[Saved data entries]
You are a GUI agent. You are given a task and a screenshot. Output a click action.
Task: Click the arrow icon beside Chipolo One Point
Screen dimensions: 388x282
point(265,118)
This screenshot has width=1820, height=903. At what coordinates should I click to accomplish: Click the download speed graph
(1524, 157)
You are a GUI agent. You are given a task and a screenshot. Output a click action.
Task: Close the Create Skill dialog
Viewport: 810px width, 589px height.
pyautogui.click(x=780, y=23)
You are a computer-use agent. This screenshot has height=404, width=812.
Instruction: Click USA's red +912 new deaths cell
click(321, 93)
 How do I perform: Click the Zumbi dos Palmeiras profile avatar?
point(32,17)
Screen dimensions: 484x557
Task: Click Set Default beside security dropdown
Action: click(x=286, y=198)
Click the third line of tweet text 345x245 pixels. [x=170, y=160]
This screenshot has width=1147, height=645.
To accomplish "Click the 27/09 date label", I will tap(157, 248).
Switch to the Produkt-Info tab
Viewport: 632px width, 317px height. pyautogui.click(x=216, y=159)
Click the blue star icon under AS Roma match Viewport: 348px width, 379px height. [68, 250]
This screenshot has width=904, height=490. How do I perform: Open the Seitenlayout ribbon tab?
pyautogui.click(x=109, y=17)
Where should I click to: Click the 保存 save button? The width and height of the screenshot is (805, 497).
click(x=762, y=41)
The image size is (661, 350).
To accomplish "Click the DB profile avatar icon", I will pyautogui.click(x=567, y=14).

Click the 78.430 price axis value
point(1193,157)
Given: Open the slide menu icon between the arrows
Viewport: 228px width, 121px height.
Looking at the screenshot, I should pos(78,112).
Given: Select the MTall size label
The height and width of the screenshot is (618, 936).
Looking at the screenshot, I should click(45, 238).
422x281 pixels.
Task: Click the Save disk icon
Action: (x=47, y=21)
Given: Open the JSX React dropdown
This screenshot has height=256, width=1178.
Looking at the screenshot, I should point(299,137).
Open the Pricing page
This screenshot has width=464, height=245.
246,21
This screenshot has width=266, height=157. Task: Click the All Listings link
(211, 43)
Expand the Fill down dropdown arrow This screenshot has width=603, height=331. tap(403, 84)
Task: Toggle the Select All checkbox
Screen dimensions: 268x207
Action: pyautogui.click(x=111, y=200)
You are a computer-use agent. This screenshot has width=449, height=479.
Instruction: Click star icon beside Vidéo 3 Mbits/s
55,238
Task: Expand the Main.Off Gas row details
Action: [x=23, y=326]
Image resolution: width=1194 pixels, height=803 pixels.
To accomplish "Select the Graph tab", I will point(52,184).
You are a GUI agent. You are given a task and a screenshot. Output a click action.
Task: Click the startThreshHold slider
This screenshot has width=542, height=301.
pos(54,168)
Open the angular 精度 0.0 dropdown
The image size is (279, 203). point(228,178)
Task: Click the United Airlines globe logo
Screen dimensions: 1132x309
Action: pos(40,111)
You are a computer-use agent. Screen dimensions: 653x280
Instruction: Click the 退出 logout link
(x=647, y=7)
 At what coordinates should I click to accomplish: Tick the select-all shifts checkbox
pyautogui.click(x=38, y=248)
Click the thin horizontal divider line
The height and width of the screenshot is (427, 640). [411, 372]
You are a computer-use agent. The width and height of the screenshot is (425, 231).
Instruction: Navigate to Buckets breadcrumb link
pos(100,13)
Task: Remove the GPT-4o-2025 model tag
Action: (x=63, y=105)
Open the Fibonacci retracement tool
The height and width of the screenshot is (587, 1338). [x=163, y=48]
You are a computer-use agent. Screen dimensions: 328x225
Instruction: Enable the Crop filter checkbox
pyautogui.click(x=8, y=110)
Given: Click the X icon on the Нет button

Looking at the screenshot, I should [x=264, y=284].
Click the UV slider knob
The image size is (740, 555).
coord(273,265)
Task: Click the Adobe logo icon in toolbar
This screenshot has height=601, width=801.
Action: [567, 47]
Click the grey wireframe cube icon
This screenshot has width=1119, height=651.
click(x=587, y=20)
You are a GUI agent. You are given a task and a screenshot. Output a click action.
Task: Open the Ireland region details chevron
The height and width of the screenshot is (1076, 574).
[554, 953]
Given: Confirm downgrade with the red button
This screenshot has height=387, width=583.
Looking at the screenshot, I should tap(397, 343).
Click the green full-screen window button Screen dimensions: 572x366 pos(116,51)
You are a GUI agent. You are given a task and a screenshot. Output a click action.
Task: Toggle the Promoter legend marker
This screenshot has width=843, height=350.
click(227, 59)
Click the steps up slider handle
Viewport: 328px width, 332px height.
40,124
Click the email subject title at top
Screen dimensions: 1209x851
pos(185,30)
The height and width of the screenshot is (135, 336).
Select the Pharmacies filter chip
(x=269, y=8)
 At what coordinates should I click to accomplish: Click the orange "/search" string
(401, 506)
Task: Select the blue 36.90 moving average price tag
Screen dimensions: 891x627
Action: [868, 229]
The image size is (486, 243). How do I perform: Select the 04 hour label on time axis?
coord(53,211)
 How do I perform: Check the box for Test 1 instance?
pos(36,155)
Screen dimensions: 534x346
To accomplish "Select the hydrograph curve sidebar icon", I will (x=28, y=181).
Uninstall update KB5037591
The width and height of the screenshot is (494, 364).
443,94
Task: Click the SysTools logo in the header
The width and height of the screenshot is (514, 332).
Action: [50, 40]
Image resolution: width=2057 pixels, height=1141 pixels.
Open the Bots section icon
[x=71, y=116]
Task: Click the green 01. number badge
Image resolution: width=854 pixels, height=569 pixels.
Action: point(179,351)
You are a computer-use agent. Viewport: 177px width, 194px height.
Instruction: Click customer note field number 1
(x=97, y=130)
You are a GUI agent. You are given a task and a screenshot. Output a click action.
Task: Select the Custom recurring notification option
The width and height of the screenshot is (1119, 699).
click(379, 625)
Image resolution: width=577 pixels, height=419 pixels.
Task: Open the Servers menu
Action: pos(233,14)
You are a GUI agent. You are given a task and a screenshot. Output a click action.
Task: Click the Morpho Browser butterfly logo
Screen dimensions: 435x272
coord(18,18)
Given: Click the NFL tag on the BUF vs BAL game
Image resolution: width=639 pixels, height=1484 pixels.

> Task goal: Whenever a line of the data includes the word "computer", show that line in full.

> Worked solution:
You are a computer-use agent. This screenshot has height=404, width=812.
You are a computer-use agent. This screenshot has width=449, height=479.
You are a computer-use agent. Screen dimensions: 653x280
You are a computer-use agent. The width and height of the screenshot is (425, 231).
You are a computer-use agent. Screen dimensions: 328x225
You are a computer-use agent. Viewport: 177px width, 194px height.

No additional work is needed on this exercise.